• [Extract to read]:
In
January, the Library Company hosted the Philadelphia regional meeting of the National
Digital Stewardship Alliance (NDSA) featuring a slate of speakers representing
some of the most influential thinking in digital preservation today. Storage of
digital assets and their preservation is now a critical function of all GLAM
institutions (Galleries, Libraries, Archives,
and Museums) and is a particularly pressing concern for small
institutions trying to keep pace with increasing demands for digital content.
The NDSA
Philly Regional meeting convened mid-Atlantic institutions to encourage new
collaborations to meet the shared demands. Members of the Philadelphia Area
Consortium of Special Collections Libraries (PACSCL),
PhillyDH, and the Delaware Valley Archivists
Group (DVAG) were in attendance.
The event was attended by almost 150 people and, scheduled on the cusp of the American Library Association Mid-Winter Conference, also drew attendees from as far as North
Carolina, Florida, Colorado, and Washington.
The
event was kicked off with a brief welcome by Library Company Director John Van
Horne and an introduction by Erin Engle, Digital Archivist with the National
Digital Information Infrastructure and Preservation Program (NDIIPP) at the
Library of Congress. Engle gave an
overview of the NDSA’s structure and mission, emphasizing the organization’s advocacy
on behalf of members and the resulting reports, guidance materials, meetings,
events, and webinars. As an example, she cited the “2014 National Agenda for
Digital Stewardship,” an insightful look into the current state of digital
preservation, trends, and guidance for decision-makers and funders.
This was
followed by a compelling keynote by Emily Gore, DPLA Director for Content,
entitled "Building the Digital Public Library of America: Successes,
Challenges and Future Directions." The theme of sustainability emerged as
she described the development of the DPLA and how it became clear that the hub
model was the best strategy for the long-term success of the project. The
establishment of hubs to aggregate content for DPLA will be more feasible than to
attempt to manage the assets of innumerable individual institutions centrally. DPLA
has tasked those repositories that wish to contribute content with the
management of data aggregation, metadata consistency, continual repository services,
promoting new digitization, encouraging community engagement, and
self-evaluation for the improvement of existing and development of new DPLA
hubs.

Entries on target coordinates
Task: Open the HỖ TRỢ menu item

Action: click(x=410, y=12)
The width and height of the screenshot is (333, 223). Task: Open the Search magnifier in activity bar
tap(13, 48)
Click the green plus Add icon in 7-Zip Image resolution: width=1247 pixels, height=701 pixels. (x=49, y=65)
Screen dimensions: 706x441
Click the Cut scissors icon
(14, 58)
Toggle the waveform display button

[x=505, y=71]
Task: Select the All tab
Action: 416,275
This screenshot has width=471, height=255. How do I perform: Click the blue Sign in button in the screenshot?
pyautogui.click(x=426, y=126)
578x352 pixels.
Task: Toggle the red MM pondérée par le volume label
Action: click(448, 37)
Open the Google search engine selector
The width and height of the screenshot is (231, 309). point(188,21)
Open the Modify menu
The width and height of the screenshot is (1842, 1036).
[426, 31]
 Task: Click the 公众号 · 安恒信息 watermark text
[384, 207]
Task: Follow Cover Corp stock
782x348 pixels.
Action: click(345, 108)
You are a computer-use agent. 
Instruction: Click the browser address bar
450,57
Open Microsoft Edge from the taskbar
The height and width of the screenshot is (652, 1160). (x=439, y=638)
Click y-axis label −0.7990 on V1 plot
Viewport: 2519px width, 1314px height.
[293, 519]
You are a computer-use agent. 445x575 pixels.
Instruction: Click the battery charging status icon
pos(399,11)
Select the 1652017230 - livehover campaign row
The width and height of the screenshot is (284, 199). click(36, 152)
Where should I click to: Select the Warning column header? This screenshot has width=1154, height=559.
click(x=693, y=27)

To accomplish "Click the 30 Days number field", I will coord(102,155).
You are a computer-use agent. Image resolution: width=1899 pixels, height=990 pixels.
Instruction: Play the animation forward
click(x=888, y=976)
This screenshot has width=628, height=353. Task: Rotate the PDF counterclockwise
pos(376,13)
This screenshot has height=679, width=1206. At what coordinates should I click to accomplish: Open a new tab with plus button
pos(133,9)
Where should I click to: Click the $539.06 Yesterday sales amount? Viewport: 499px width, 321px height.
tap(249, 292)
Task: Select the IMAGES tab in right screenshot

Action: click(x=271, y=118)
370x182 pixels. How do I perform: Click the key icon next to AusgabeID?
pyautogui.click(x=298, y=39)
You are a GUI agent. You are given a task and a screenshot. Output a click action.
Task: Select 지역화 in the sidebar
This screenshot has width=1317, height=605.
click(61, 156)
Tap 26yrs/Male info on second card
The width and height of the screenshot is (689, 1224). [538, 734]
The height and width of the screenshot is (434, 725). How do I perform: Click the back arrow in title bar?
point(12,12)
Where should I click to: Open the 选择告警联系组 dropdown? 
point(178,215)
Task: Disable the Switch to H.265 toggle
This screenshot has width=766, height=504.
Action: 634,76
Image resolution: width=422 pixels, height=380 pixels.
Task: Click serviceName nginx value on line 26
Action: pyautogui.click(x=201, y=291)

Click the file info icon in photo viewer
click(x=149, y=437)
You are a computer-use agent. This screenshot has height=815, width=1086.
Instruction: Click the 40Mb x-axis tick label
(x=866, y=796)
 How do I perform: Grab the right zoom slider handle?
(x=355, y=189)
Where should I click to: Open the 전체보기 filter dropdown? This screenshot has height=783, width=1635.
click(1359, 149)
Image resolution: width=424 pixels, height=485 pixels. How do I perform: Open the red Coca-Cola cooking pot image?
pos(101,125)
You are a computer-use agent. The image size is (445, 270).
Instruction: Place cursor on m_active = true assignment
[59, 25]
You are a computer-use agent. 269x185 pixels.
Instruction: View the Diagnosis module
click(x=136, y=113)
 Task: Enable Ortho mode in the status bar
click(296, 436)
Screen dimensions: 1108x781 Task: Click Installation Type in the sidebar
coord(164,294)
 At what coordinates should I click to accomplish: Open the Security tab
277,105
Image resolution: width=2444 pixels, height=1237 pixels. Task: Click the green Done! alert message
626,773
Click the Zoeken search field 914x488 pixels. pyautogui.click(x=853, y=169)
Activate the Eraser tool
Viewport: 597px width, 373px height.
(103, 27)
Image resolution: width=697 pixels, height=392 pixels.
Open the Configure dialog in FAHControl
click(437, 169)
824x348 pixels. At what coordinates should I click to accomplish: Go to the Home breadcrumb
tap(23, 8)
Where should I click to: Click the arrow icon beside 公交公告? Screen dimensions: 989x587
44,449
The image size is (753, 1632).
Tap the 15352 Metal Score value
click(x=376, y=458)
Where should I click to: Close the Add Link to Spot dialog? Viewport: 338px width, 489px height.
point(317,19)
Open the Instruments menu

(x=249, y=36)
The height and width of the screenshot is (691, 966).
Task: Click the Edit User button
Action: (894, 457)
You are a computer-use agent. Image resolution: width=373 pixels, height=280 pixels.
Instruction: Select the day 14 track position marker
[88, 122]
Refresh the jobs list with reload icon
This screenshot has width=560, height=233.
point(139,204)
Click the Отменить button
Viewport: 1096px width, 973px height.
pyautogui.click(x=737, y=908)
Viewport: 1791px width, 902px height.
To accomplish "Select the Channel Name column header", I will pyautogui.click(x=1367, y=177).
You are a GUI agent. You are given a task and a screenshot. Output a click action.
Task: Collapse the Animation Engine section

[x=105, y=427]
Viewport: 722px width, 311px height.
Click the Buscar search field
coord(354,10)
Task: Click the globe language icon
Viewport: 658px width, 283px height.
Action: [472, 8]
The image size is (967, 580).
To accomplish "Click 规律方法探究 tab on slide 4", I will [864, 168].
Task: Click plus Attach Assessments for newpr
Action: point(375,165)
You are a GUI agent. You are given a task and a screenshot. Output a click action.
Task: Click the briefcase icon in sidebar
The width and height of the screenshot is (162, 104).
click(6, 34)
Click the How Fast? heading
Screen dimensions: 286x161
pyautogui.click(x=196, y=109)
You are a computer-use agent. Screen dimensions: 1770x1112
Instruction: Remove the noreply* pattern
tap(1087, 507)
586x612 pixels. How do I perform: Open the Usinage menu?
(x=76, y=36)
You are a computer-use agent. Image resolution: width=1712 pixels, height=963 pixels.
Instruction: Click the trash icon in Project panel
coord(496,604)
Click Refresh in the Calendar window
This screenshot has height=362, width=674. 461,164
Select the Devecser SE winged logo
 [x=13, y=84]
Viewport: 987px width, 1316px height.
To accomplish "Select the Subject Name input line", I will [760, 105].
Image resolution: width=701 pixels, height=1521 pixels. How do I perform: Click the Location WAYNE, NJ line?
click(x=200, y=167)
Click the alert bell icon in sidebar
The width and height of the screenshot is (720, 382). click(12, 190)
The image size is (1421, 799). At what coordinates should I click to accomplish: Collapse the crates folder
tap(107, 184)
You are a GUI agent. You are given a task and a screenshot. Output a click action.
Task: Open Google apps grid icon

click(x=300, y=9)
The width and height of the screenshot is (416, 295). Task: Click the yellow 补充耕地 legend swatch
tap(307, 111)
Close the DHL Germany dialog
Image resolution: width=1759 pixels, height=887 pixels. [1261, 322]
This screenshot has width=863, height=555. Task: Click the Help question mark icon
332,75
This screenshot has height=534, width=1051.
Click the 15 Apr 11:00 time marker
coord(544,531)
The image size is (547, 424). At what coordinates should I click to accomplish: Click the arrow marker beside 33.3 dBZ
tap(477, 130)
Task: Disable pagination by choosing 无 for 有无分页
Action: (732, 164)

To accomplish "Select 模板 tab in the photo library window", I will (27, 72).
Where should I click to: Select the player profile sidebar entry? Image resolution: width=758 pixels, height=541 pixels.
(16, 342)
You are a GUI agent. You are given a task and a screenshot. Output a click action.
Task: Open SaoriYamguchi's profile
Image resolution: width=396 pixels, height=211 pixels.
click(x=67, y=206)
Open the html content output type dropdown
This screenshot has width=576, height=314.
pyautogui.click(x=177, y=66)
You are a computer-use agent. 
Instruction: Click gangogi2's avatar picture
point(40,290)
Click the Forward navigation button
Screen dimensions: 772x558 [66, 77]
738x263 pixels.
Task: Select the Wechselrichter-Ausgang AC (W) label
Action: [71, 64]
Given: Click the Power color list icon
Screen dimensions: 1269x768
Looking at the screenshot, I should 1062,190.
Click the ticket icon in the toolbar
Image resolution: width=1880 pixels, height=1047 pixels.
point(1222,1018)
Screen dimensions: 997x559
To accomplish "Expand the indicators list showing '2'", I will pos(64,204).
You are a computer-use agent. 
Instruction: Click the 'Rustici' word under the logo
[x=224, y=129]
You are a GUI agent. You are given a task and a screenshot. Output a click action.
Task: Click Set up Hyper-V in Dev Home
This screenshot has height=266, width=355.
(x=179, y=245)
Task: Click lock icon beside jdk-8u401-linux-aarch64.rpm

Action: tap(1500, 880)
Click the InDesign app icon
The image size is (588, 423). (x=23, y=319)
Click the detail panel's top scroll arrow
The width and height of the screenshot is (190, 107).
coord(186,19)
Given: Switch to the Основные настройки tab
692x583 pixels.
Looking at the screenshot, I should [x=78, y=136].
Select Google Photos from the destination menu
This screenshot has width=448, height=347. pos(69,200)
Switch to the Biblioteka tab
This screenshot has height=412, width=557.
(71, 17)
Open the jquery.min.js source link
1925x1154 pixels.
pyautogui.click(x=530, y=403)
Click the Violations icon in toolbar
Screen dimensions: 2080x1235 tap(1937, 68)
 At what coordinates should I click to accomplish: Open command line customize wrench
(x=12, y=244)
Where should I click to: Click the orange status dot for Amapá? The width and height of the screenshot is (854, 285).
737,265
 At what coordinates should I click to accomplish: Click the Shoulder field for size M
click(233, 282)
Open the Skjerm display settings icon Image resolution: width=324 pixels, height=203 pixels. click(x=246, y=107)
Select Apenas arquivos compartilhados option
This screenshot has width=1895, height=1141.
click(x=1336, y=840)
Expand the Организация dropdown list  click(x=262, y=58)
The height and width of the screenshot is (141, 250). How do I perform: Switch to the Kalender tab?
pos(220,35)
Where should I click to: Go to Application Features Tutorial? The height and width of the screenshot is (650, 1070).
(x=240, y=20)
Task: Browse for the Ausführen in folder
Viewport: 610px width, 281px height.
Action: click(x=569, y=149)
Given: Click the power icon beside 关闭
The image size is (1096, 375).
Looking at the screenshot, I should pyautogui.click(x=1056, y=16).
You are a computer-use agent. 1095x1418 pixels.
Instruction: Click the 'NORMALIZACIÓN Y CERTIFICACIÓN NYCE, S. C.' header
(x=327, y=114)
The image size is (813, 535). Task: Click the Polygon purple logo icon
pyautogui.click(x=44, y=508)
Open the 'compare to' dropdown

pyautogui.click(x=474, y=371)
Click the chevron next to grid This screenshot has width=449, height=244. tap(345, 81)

• [To-do list]:
A - Output the lines of the records from the one containing "824x348 pixels. At" through the one containing "click(x=376, y=458)", both included, reproducing each line word for word.
B - Please go on with the report on the NDSA Philadelphia regional meeting, starting right after its last sentence.

• [Written answers]:
A -
824x348 pixels. At what coordinates should I click to accomplish: Go to the Home breadcrumb
tap(23, 8)
Where should I click to: Click the arrow icon beside 公交公告? Screen dimensions: 989x587
44,449
The image size is (753, 1632).
Tap the 15352 Metal Score value
click(x=376, y=458)

B -
The keynote was followed by a series of lightning
talks that focused on standards for preservation, digitization, and
description. A comprehensive list of the issues that must be addressed in any collaborative
digitization strategy emerged from these sessions; attendees agreed that
consistency could ensure success where conformity was unattainable.
Meg Phillips, National Archives and Records
Administration External Affairs Liaison, presented on NDSA Levels of Digital Preservation, “a tiered set of recommendations for how
organizations should begin to build or enhance their digital preservation
activities.” She emphasized the importance of this document as a tool for
self-assessment, program planning, and institutional advocacy, and as a way to
open communication with content creators. The success of the document lies in a
simple descriptive format that is content-agnostic. It includes four levels of
preservation—protect your data, know your data, monitor your data, and repair your
data—across five functions: storage and geographic location, file fixity and
data integrity, information security, metadata, and file formats.
Ian Bogus, MacDonald Curator of Preservation at
the University of Pennsylvania Libraries, gave a talk entitled “Why Create a
Standard on Digitization? An Experience
Creating the Association for Library Collections and
Technical Services (ALCTS) Minimum Digitization Capture Recommendation.” The goal of this project was to establish an acceptable
minimum standard to ensure sustainability and viability into the future. The guiding
principles of the project were to create a standard which was high enough to
meet adequacy, in line with other recommendations and projects, basic enough
for novices to use, and accurate enough for experts and did not duplicate existing
work.
The evening concluded with a fun discussion on
metadata, which nonetheless had serious undertones. George Blood of George
Blood Audio|Video|Film discussed how we as librarians are “describing ourselves
to death” and what he saw as “the failures of metadata.” He began by
affirming that he is a metadata pessimist because no one asks “What problem are
we trying to solve?” or “What are we trying to provide metadata for?” Most
metadata is collected “just because we can” and because of this we do not test
our metadata. The variety of metadata standards across and within institutions
is staggering. Sometimes metadata standardization costs more than digitization
itself. Blood encouraged the audience to consider what a standard is, whether a
standard needs to be perfect, the implications of local modifications, and
whether there is a one-size-fits-all solution.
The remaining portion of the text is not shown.